**Material for the task**
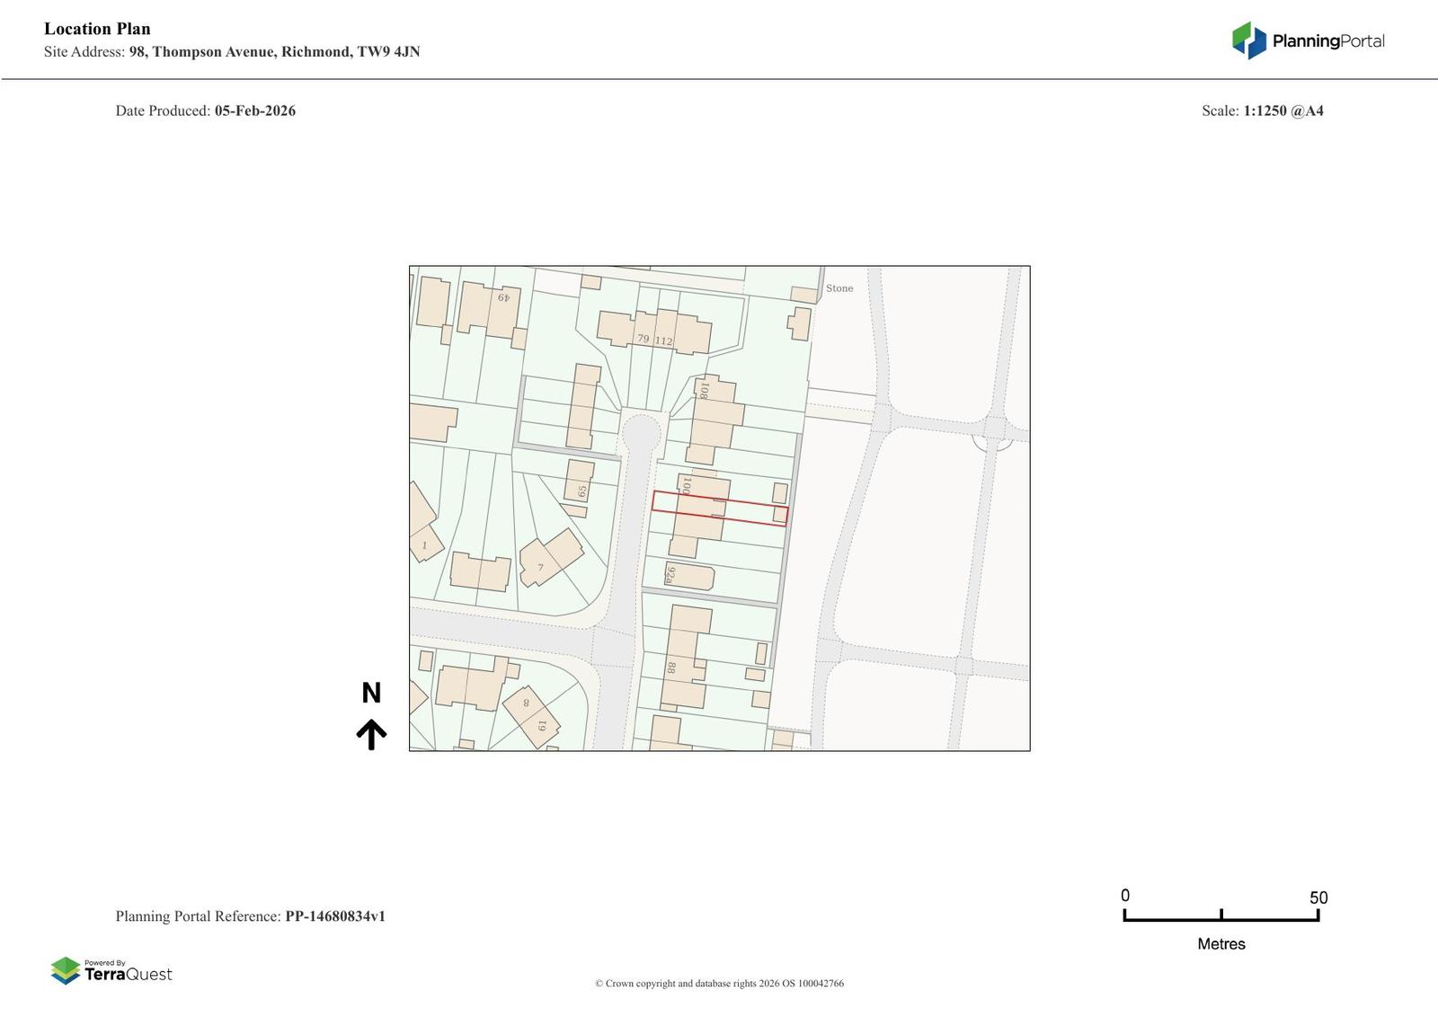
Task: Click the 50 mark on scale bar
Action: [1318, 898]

==

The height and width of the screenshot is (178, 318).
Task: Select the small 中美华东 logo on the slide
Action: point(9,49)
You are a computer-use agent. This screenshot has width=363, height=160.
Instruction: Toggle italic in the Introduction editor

==

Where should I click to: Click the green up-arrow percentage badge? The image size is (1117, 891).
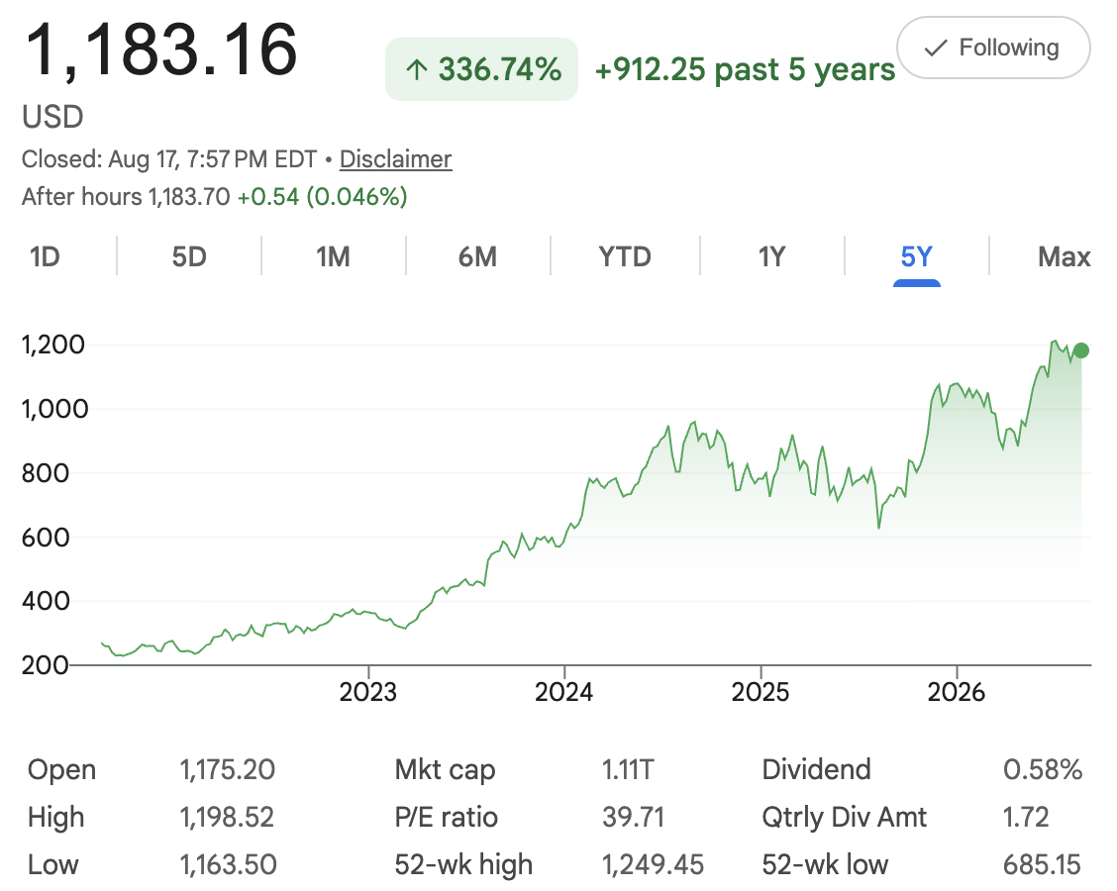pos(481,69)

**Exercise details**
For the listing above, print only the lines starting at the line containing "You are a computer-use" and ending at the line containing "Instruction: Toggle italic", exactly, both included.

**Answer for the task**
You are a computer-use agent. This screenshot has width=363, height=160.
Instruction: Toggle italic in the Introduction editor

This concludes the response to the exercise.